## TASK DIRECTIONS
Without pictures, output exactly the lines running from the line containing "Where should I click to: Select" to the end of the listing below.
————
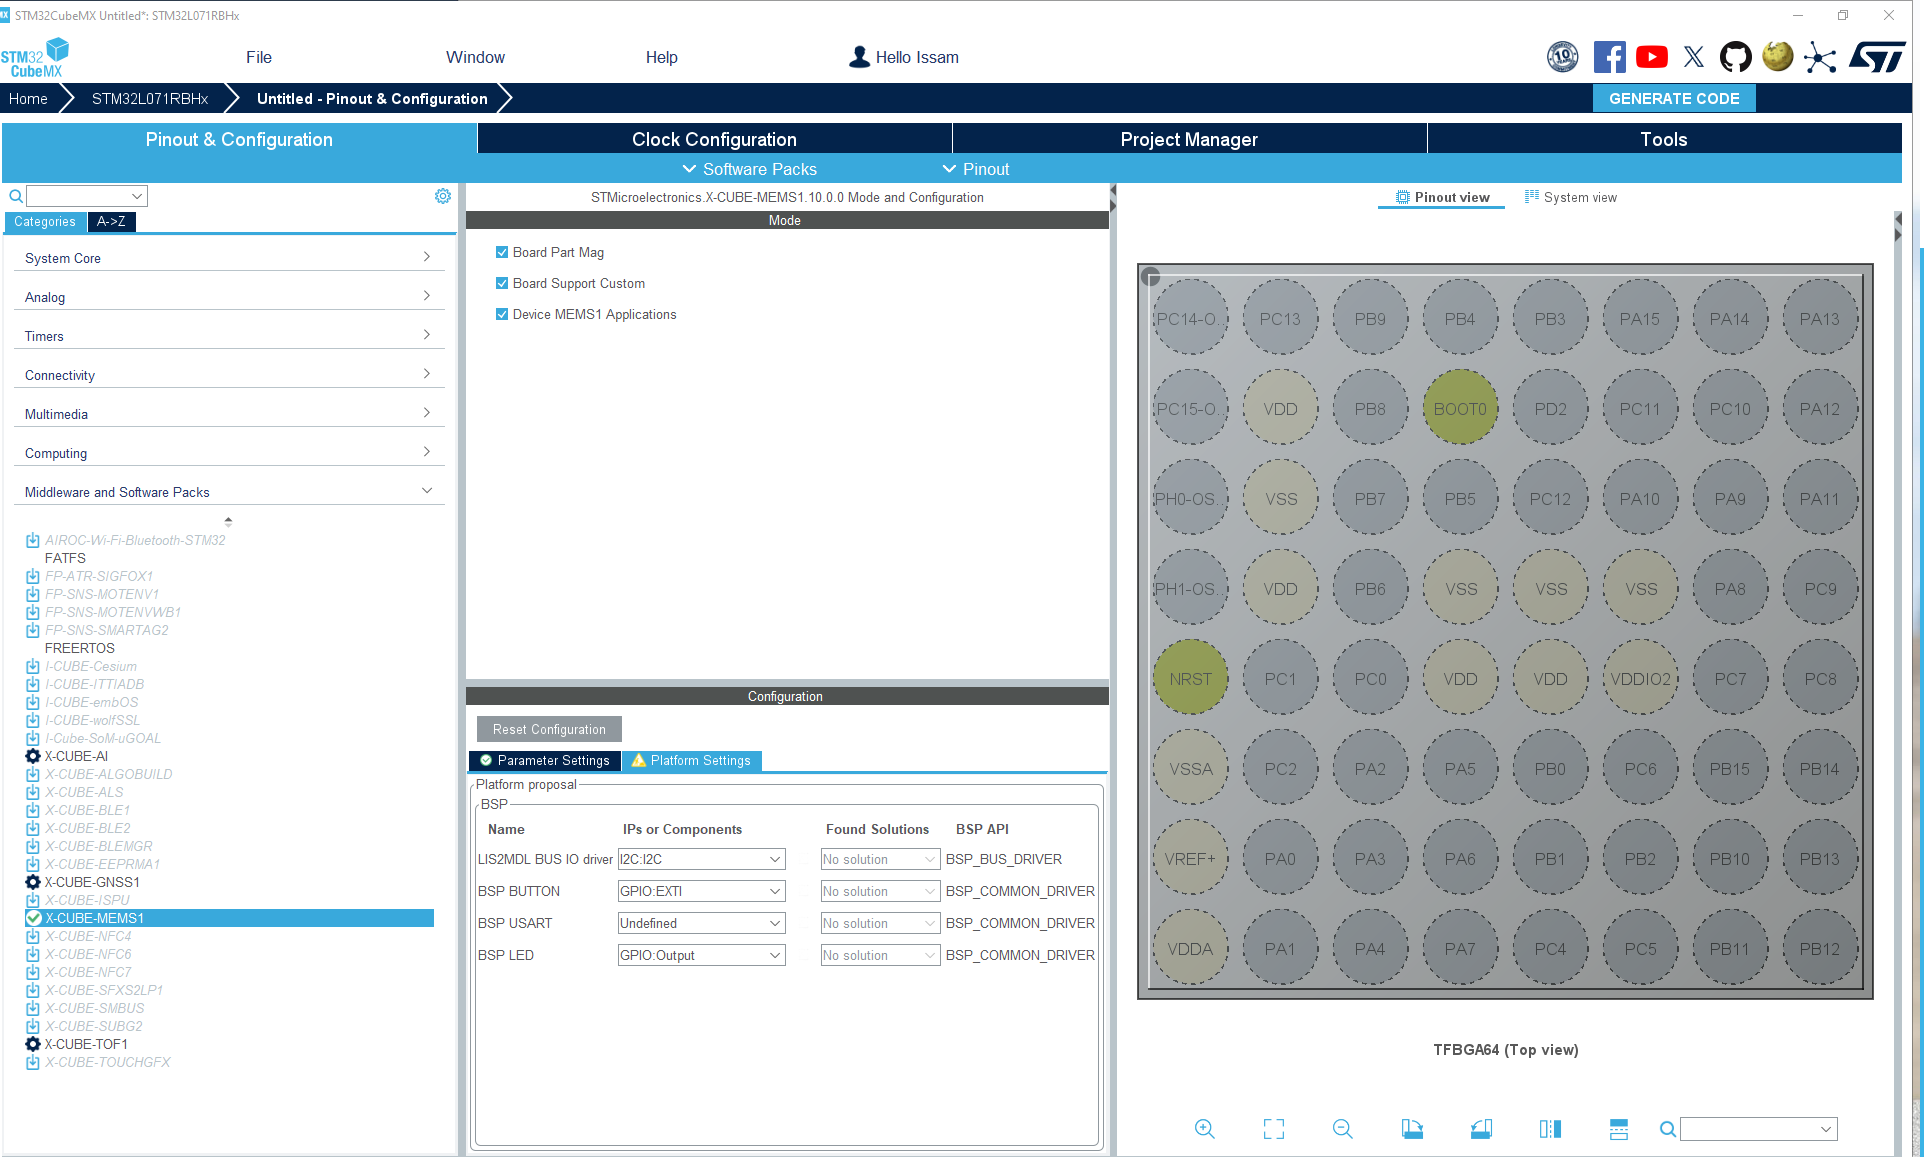Image resolution: width=1924 pixels, height=1157 pixels.
Task: Select the BOOT0 pin on chip
Action: point(1460,408)
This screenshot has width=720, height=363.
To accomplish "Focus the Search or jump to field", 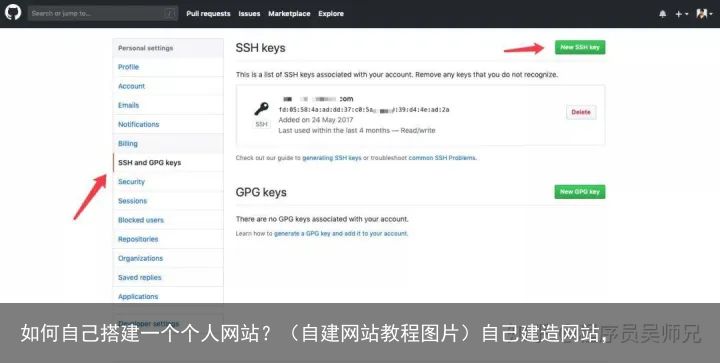I will (x=103, y=13).
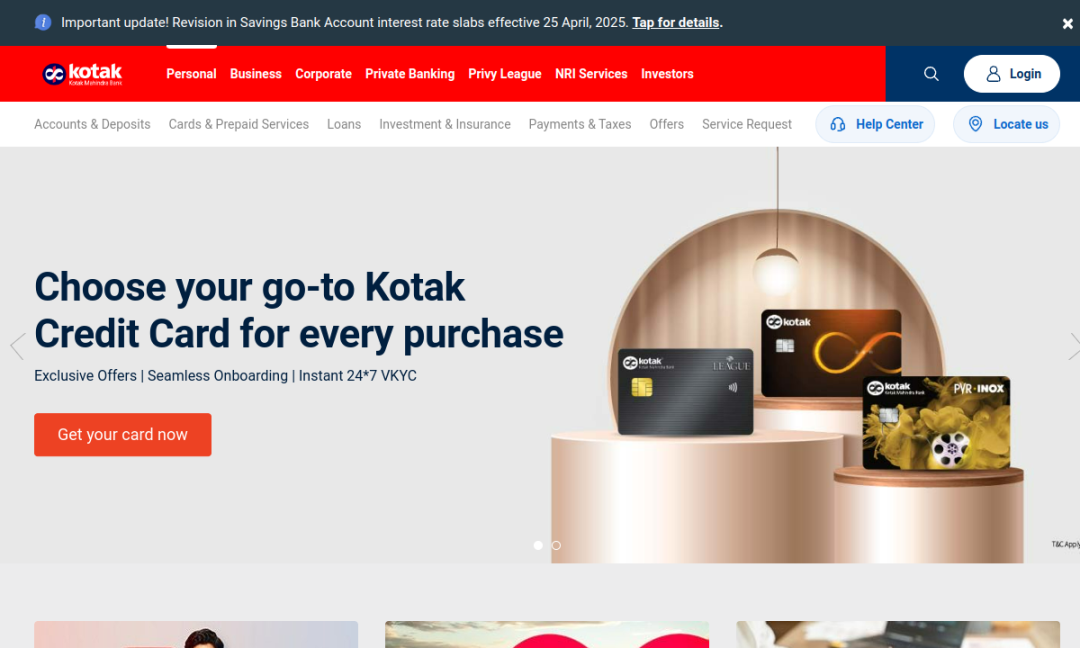This screenshot has height=648, width=1080.
Task: Click the PVR INOX credit card image
Action: coord(936,423)
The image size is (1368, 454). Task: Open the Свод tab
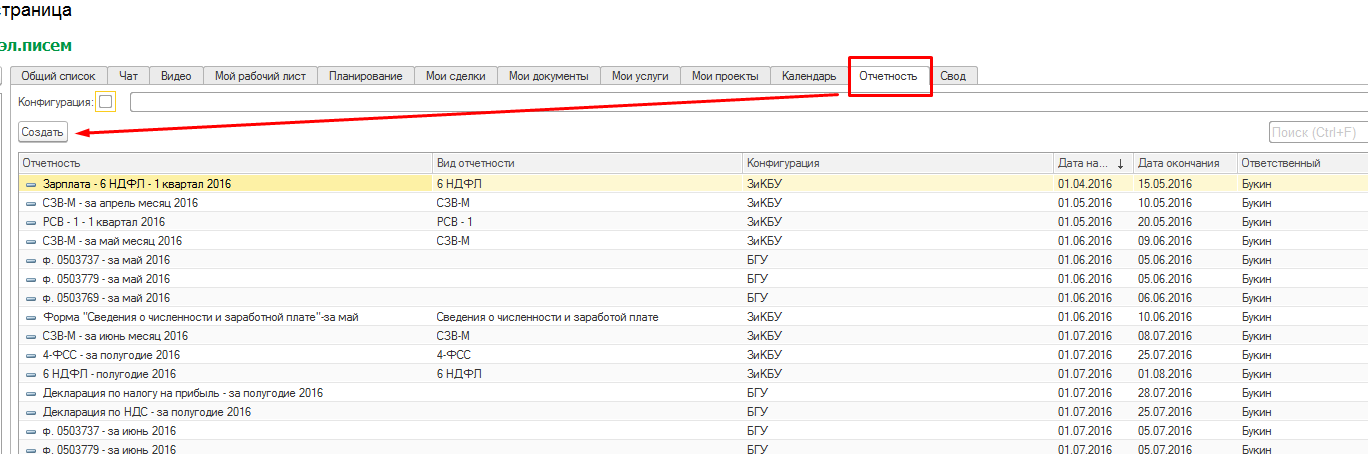pyautogui.click(x=953, y=76)
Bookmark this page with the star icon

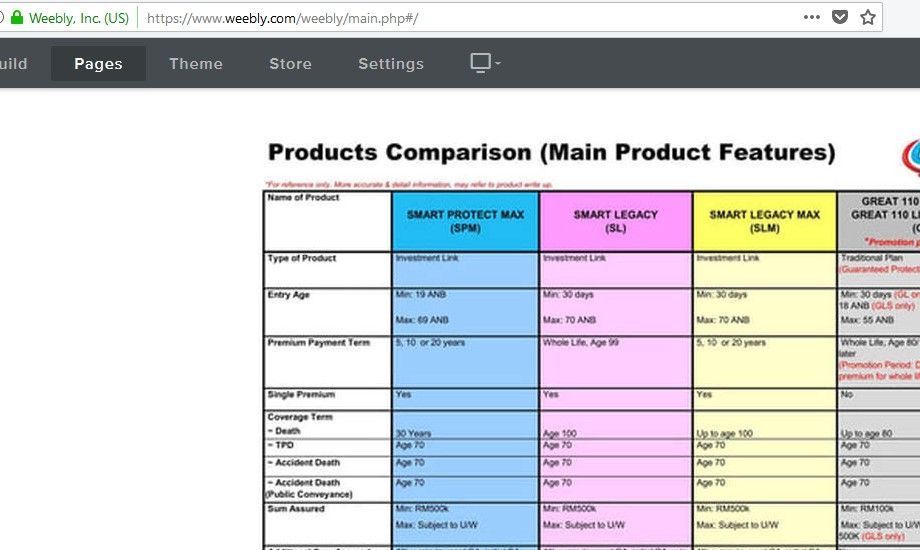(x=868, y=17)
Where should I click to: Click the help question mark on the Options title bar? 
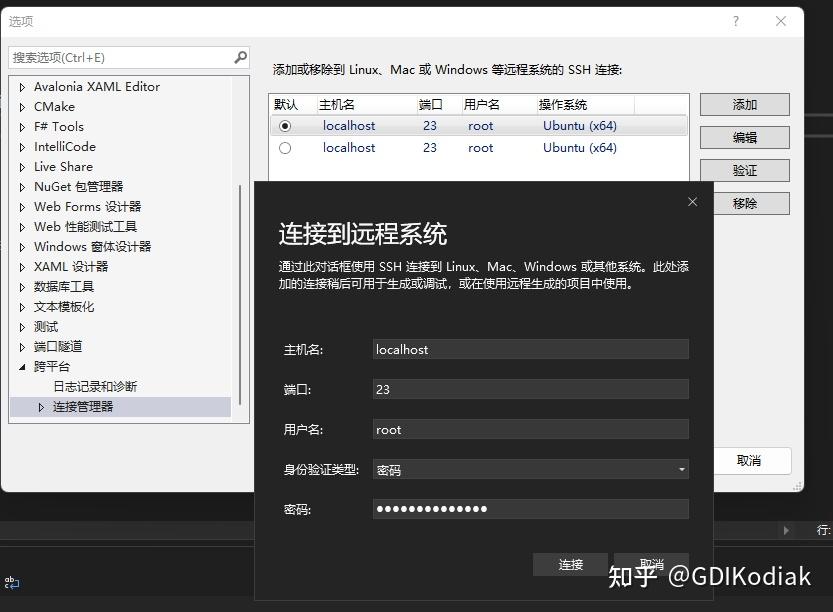(x=735, y=21)
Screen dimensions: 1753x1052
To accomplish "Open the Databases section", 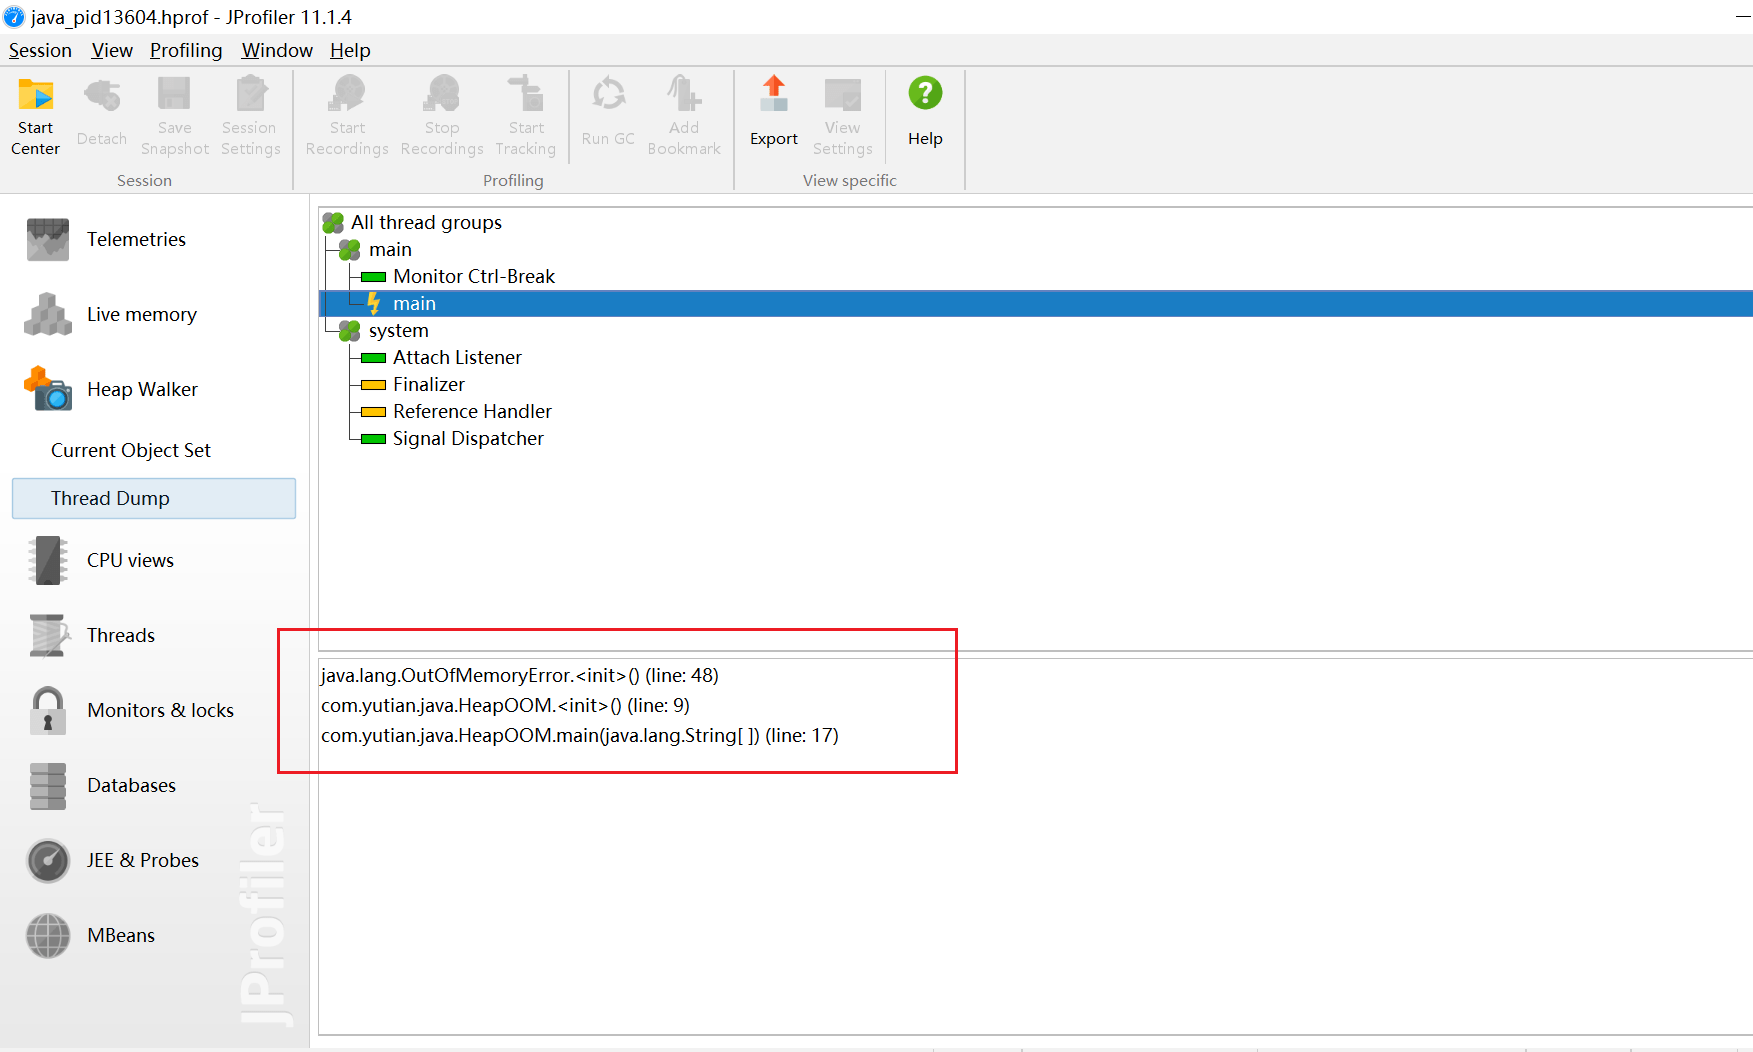I will (131, 786).
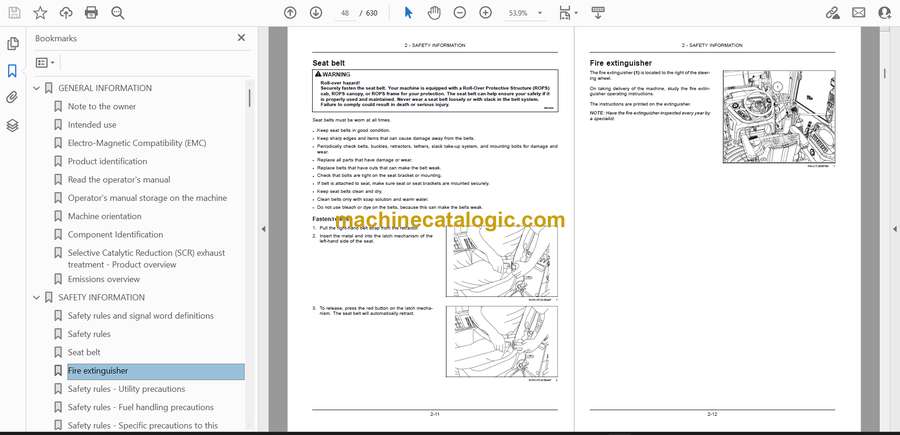Image resolution: width=900 pixels, height=435 pixels.
Task: Click the Save file icon
Action: (x=14, y=13)
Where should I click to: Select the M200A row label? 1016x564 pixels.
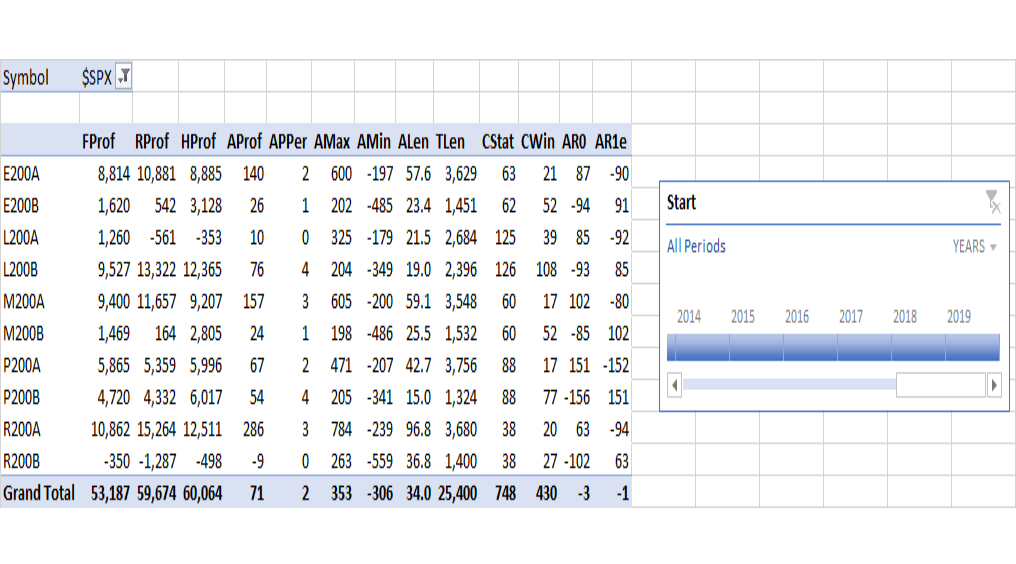pyautogui.click(x=24, y=301)
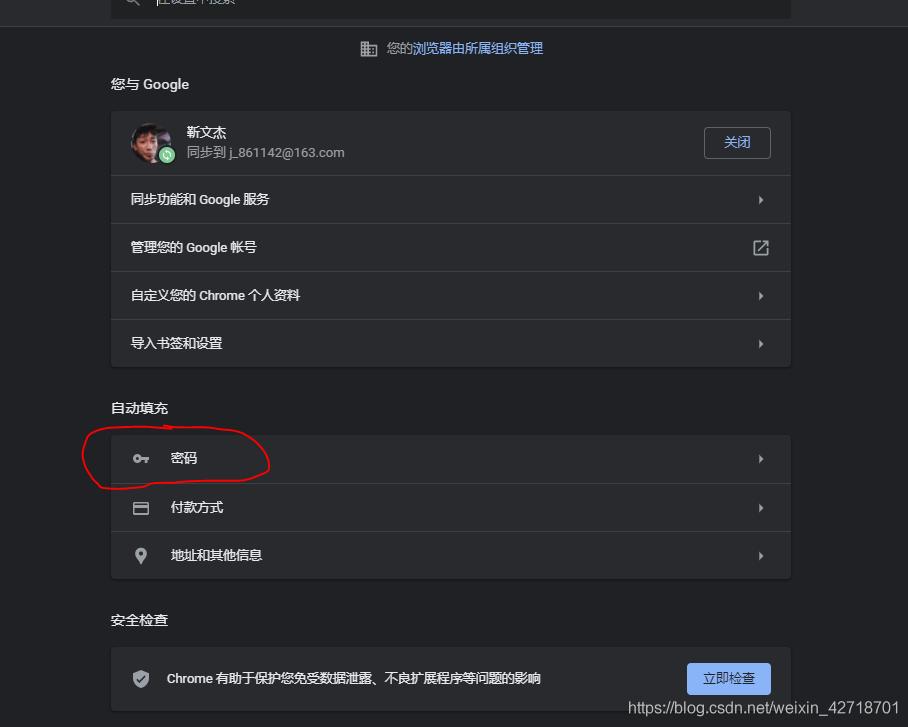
————
## RESPONSE TO THE EXERCISE
Where should I click to: Select the M200A row label? 1016x564 pixels.
pyautogui.click(x=24, y=301)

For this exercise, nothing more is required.